David Hicks: Australian Taliban
You know what's sad? When you find out your son is a terrorist. First comes denial. After that, more denial. Then, you blame the US. After that, you look for meaning in your sons admission to being a terrorist by seeking out his Islamofascist friends. Then, you enter into some more denial. After that, you blame the US again. Finally, you get it right. Your son was just a misunderstood idealist fighting for his vision of the ideal world.Unfortunately for you, your son's vision of the ideal world is one where women are not allowed to go to school, Jews and Christians are second-class citizens, blasphemers are stoned or beheaded, and American civillians are the intentional targets of murder. I heard about this on NPR today. NPR Online:
Among the four suspects is 29-year-old David Hicks, an Australian who was captured by the Northern Alliance in Afghanistan in 2001. A convert to Islam, Hicks had gone to Pakistan to study the religion and ended up in Afghanistan, where he joined the Taliban. At the tribunal, Hicks pleaded not guilty to charges of attempted murder, conspiring to commit war crimes and aiding the enemy. His trial is set to start in January. Terry Hicks, David's father, traveled to Cuba for the tribunal and had an emotional reunion with his son, whom he had not seen in five years. When Hicks was first transferred from Afghanistan to Guantanamo, his father decided to retrace David's steps through Pakistan and Afghanistan to try to find out what had happened along the way. A camera crew accompanied him and produced The President Versus David Hicks, a documentary that examines Hicks' tangled journey. Terry Hicks speaks with NPR's Jennifer Ludden about the trip and what it taught him about his son. "He always tried to help out where he could," says Hicks, "in his own way, that was probably what he was doing."
Posted by: Demosophist at August 28, 2004 08:22 PM
Posted by: bj at August 28, 2004 08:30 PM
Posted by: jeff at August 28, 2004 10:22 PM
Posted by: Walter E. Wallis at August 29, 2004 02:17 PM
Posted by: Simon at August 30, 2004 04:42 AM
Second, as long as we're criticizing the kid, we might as well at least understand what he did. He joined up with the Taliban, who contrary to media reports are not fundamentally terrorists. There is a distinction between the Taliban and al-Qaeda. Technically the Taliban are a group of fundamentalist religious scholars. They took over in Afghanistan during a power vacuum there, and bin Laden, who grew up in a fundamentalist household himself, decided they were pretty cool. Of course, it probably didn't hurt that bin Laden was forbidden to re-enter just about every other country where he'd once been welcome.
The Taliban themselves weren't too well-liked. The vast majority of the world wouldn't even talk to them. Being fundamentalist, they were terrible businessmen, so they had to rely on support from, shall we say, unconventional means. In this case:
1. Pakistan, who really didn't like them all that much but didn't feel like having a chaotic nation next door.

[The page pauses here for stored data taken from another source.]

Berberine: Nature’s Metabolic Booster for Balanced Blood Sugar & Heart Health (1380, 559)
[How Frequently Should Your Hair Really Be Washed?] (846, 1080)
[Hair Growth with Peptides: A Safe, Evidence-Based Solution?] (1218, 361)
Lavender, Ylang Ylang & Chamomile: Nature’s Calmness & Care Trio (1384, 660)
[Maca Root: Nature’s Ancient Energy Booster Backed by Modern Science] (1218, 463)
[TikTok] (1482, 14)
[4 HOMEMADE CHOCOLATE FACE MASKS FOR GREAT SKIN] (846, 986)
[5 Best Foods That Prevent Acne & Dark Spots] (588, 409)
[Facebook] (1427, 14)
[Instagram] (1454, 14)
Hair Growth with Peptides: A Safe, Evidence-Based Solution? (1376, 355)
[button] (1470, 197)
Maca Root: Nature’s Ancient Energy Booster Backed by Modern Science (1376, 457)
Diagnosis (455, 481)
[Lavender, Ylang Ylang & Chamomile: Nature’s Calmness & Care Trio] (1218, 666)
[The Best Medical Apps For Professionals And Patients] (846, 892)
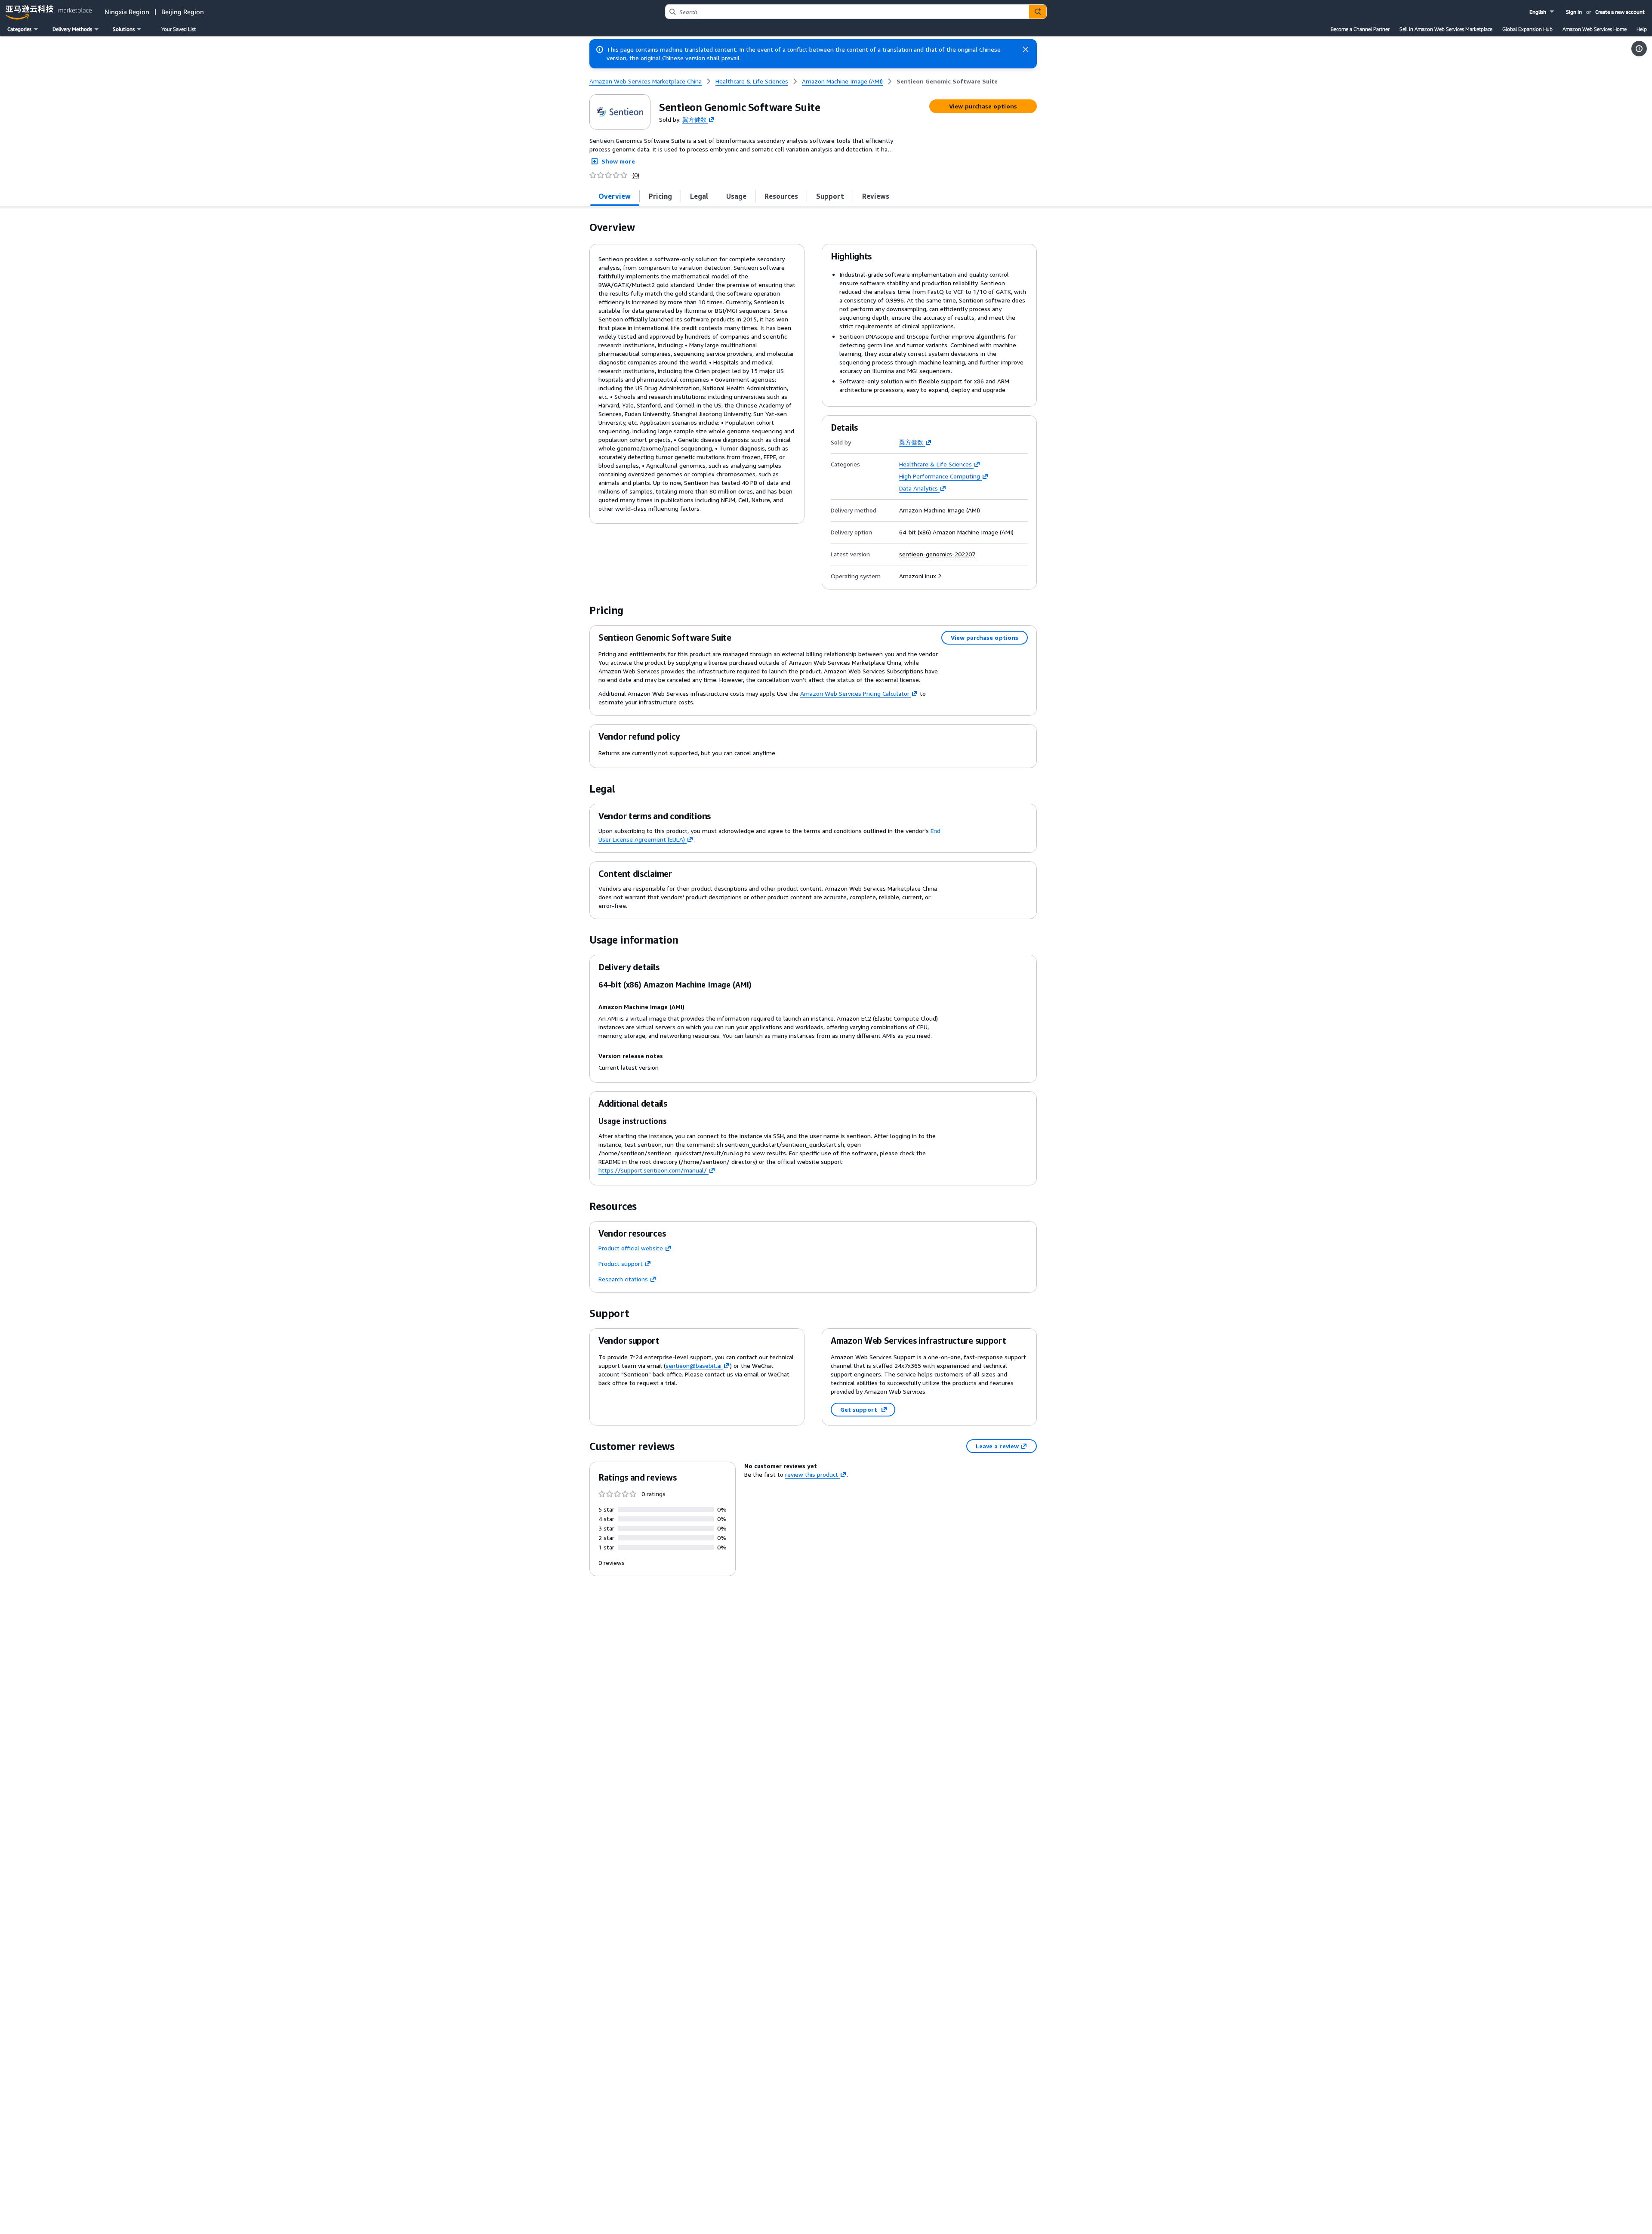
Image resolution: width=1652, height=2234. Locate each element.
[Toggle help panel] (1639, 48)
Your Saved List (178, 29)
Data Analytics (918, 488)
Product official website (630, 1248)
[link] (947, 81)
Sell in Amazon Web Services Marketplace (1445, 29)
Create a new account (1620, 12)
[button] (1542, 11)
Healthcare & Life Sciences (935, 464)
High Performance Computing (939, 476)
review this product (811, 1474)
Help (1642, 29)
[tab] (614, 196)
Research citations (623, 1279)
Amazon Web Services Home (1595, 29)
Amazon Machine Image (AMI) (939, 510)
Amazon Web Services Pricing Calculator (854, 693)
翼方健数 (694, 119)
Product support (620, 1263)
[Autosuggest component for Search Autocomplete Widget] (1037, 12)
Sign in (1574, 12)
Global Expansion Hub (1527, 29)
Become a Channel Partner (1360, 29)
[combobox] (847, 12)
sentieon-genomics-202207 (937, 554)
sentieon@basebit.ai (693, 1365)
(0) (635, 175)
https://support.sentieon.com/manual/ (652, 1170)
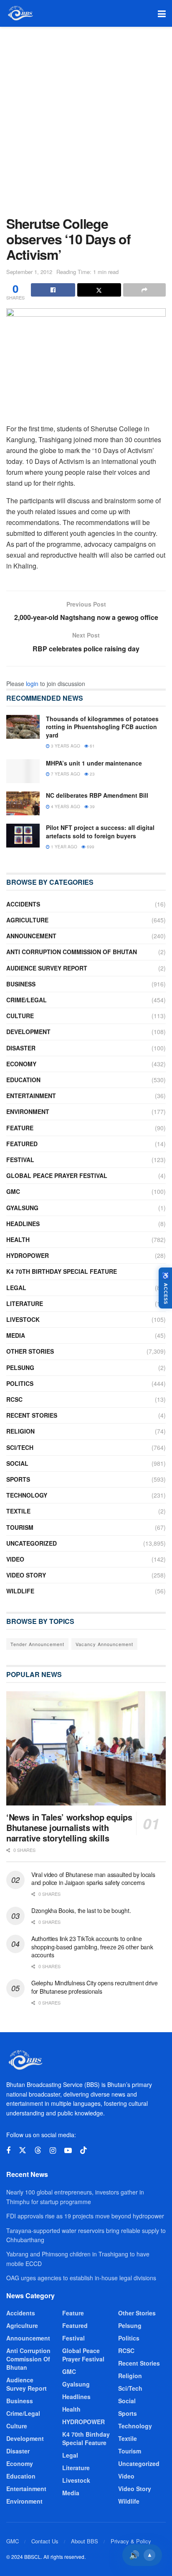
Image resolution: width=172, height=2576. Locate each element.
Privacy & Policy (131, 2541)
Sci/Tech (19, 1447)
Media (15, 1335)
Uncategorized (31, 1543)
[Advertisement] (86, 117)
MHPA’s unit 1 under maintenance (94, 763)
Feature (19, 1128)
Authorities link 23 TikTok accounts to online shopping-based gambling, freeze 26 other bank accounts (92, 1946)
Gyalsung (22, 1207)
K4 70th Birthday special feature (61, 1271)
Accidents (23, 904)
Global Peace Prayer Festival (56, 1175)
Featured (22, 1143)
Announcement (31, 936)
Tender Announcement (37, 1644)
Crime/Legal (26, 1000)
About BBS (84, 2541)
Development (28, 1031)
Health (18, 1239)
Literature (24, 1303)
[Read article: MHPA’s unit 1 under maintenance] (23, 771)
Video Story (26, 1575)
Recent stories (31, 1415)
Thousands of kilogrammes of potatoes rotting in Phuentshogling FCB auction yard (102, 726)
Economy (21, 1064)
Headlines (23, 1223)
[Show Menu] (162, 13)
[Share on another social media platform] (144, 290)
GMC (13, 1191)
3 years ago (65, 746)
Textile (18, 1511)
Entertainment (31, 1095)
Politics (19, 1383)
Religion (20, 1431)
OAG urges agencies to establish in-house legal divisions (81, 2278)
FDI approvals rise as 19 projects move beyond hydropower (85, 2216)
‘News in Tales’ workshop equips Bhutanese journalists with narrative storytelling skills (69, 1827)
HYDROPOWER (27, 1255)
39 (92, 806)
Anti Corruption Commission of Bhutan (71, 951)
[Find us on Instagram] (53, 2150)
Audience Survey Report (46, 968)
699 (90, 847)
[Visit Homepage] (19, 13)
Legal (16, 1287)
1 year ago (63, 847)
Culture (20, 1015)
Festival (20, 1159)
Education (23, 1079)
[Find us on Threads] (38, 2150)
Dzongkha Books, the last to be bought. (81, 1910)
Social (17, 1463)
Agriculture (27, 920)
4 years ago (65, 806)
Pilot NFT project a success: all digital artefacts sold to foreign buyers (100, 831)
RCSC (14, 1399)
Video (15, 1559)
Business (20, 984)
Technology (26, 1495)
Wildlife (20, 1591)
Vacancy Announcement (104, 1644)
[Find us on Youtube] (68, 2150)
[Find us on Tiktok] (83, 2150)
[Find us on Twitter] (22, 2150)
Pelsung (20, 1367)
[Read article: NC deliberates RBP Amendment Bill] (23, 803)
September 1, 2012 (29, 272)
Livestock (23, 1319)
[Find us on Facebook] (8, 2150)
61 (92, 746)
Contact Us (44, 2541)
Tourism (19, 1527)
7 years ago (65, 774)
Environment (27, 1111)
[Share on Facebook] (53, 290)
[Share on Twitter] (99, 290)
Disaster (20, 1048)
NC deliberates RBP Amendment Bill (97, 795)
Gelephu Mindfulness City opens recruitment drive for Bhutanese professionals (94, 1987)
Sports (18, 1479)
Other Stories (30, 1351)
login (32, 683)
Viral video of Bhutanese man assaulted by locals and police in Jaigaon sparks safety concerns (93, 1878)
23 (92, 774)
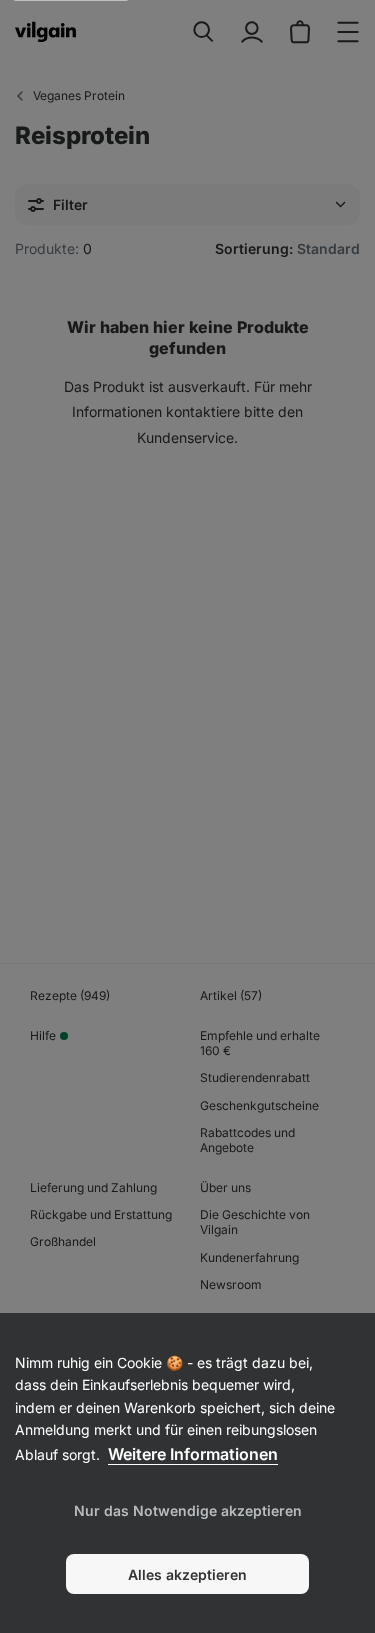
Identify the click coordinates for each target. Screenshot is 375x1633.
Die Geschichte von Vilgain (255, 1222)
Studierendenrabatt (255, 1077)
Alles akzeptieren (187, 1574)
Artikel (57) (231, 995)
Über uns (225, 1187)
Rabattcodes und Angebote (247, 1140)
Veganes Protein (79, 95)
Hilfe (43, 1035)
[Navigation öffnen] (348, 32)
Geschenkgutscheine (259, 1105)
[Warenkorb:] (300, 32)
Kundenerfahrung (249, 1257)
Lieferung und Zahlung (93, 1187)
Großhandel (63, 1241)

2. Opium. Nothing says "pure and moral" like making money off of the opium trade.
3. Bin Laden. He didn't actually give them all that much, but keep in mind they were REALLY, REALLY poor. He basically bought them Toyota pickup trucks and crude weapons.
Even after meeting bin Laden, the Taliban didn't really have it out for America. 95% of them probably couldn't have pinpointed America on a map. They were religious scholars. If it wasn't in the Koran, it wasn't important. So this kid, who obviously was drifting in life -- his wishy-washy dad probably didn't give him a rudder -- finally stumbled upon some certainty. Made a few friends. Found some meaning and purpose in his life.
I'm not a moral relativist, i.e. I don't excuse people for doing dumb things based on their history. However, I do think that before condemning them you might as well least know what their offense is.
Posted by: jlr at August 30, 2004 07:48 AM
Posted by: Aneesa at January 28, 2005 02:06 PM
Posted by: heretodaygonetomorrow at March 04, 2005 07:52 AM
Surely if there is enough evidence that he is guilty of some crime then he should have been before a court by now? If there isn't enough evidence then what the hell is he doing still sitting in a jail in Cuba?
Either he's done something that deserves indefinite imprisonment or her hasn't. It's time his 'crimes' were examined in a valid court.
This is *not* justice.
Posted by: Welsh Dog at May 19, 2005 07:16 PM
What he is getting is too soft.
Let him go on trial and get life for his fascism and murder.
How many Afghanis has he killed? Would this skinhead fascist like to confess?